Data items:
□ □ □

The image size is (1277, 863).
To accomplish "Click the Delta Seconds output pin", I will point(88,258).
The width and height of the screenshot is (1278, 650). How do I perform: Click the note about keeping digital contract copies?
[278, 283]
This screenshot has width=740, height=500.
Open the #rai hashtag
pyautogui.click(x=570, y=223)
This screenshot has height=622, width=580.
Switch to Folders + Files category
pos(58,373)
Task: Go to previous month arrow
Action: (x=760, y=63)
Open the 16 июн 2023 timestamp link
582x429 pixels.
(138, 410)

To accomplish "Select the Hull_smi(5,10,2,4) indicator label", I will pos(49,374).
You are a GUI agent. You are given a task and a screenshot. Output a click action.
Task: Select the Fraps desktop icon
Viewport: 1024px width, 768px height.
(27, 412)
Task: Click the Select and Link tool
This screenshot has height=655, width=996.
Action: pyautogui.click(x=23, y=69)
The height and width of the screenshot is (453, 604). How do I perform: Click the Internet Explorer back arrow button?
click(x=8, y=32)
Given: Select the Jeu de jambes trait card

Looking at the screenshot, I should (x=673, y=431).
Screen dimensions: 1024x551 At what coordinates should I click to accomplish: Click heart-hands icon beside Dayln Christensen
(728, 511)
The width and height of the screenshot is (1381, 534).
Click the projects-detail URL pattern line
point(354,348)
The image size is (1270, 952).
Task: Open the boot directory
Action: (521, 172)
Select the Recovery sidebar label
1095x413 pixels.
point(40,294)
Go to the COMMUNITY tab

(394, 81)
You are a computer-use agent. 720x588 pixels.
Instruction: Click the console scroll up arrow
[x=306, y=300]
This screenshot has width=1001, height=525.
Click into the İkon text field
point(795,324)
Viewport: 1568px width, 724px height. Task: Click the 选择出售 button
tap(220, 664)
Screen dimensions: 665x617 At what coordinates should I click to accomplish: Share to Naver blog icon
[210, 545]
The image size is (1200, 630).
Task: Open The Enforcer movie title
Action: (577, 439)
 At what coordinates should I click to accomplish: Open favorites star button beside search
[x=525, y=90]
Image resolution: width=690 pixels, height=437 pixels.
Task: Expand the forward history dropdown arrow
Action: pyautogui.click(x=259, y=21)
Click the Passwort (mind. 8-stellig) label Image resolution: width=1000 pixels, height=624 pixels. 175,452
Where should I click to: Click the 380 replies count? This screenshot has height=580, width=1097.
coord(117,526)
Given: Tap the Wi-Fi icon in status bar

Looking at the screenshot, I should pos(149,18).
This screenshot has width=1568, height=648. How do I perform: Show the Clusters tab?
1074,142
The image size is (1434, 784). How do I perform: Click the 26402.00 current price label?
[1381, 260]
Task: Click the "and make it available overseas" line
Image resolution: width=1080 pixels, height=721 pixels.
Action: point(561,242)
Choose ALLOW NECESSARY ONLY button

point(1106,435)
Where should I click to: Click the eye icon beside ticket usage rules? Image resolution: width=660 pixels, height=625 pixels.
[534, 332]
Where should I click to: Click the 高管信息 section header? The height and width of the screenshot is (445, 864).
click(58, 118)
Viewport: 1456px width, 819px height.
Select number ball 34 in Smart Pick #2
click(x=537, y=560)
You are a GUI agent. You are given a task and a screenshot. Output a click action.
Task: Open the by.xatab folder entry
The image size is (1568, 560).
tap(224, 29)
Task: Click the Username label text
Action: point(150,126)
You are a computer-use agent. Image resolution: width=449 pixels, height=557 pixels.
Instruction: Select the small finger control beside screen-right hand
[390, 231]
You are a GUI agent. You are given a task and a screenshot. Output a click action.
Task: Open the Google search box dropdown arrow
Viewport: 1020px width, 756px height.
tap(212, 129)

□ □ □

What is expected: The records above should be restated word for word, please.

Task response:
The image size is (1277, 863).
To accomplish "Click the Delta Seconds output pin", I will point(88,258).
The width and height of the screenshot is (1278, 650). How do I perform: Click the note about keeping digital contract copies?
[278, 283]
This screenshot has width=740, height=500.
Open the #rai hashtag
pyautogui.click(x=570, y=223)
This screenshot has height=622, width=580.
Switch to Folders + Files category
pos(58,373)
Task: Go to previous month arrow
Action: (x=760, y=63)
Open the 16 июн 2023 timestamp link
582x429 pixels.
(138, 410)

To accomplish "Select the Hull_smi(5,10,2,4) indicator label", I will pos(49,374).
You are a GUI agent. You are given a task and a screenshot. Output a click action.
Task: Select the Fraps desktop icon
Viewport: 1024px width, 768px height.
(27, 412)
Task: Click the Select and Link tool
This screenshot has height=655, width=996.
Action: pyautogui.click(x=23, y=69)
The height and width of the screenshot is (453, 604). How do I perform: Click the Internet Explorer back arrow button?
click(x=8, y=32)
Given: Select the Jeu de jambes trait card

Looking at the screenshot, I should (x=673, y=431).
Screen dimensions: 1024x551 At what coordinates should I click to accomplish: Click heart-hands icon beside Dayln Christensen
(728, 511)
The width and height of the screenshot is (1381, 534).
Click the projects-detail URL pattern line
point(354,348)
The image size is (1270, 952).
Task: Open the boot directory
Action: (521, 172)
Select the Recovery sidebar label
1095x413 pixels.
point(40,294)
Go to the COMMUNITY tab

(394, 81)
You are a computer-use agent. 720x588 pixels.
Instruction: Click the console scroll up arrow
[x=306, y=300]
This screenshot has width=1001, height=525.
Click into the İkon text field
point(795,324)
Viewport: 1568px width, 724px height. Task: Click the 选择出售 button
tap(220, 664)
Screen dimensions: 665x617 At what coordinates should I click to accomplish: Share to Naver blog icon
[210, 545]
The image size is (1200, 630).
Task: Open The Enforcer movie title
Action: (577, 439)
 At what coordinates should I click to accomplish: Open favorites star button beside search
[x=525, y=90]
Image resolution: width=690 pixels, height=437 pixels.
Task: Expand the forward history dropdown arrow
Action: pyautogui.click(x=259, y=21)
Click the Passwort (mind. 8-stellig) label Image resolution: width=1000 pixels, height=624 pixels. 175,452
Where should I click to: Click the 380 replies count? This screenshot has height=580, width=1097.
coord(117,526)
Given: Tap the Wi-Fi icon in status bar

Looking at the screenshot, I should pos(149,18).
This screenshot has width=1568, height=648. How do I perform: Show the Clusters tab?
1074,142
The image size is (1434, 784). How do I perform: Click the 26402.00 current price label?
[1381, 260]
Task: Click the "and make it available overseas" line
Image resolution: width=1080 pixels, height=721 pixels.
Action: point(561,242)
Choose ALLOW NECESSARY ONLY button

point(1106,435)
Where should I click to: Click the eye icon beside ticket usage rules? Image resolution: width=660 pixels, height=625 pixels.
[534, 332]
Where should I click to: Click the 高管信息 section header? The height and width of the screenshot is (445, 864).
click(58, 118)
Viewport: 1456px width, 819px height.
Select number ball 34 in Smart Pick #2
click(x=537, y=560)
You are a GUI agent. You are given a task and a screenshot. Output a click action.
Task: Open the by.xatab folder entry
The image size is (1568, 560).
tap(224, 29)
Task: Click the Username label text
Action: point(150,126)
You are a computer-use agent. Image resolution: width=449 pixels, height=557 pixels.
Instruction: Select the small finger control beside screen-right hand
[390, 231]
You are a GUI agent. You are given a task and a screenshot. Output a click action.
Task: Open the Google search box dropdown arrow
Viewport: 1020px width, 756px height.
tap(212, 129)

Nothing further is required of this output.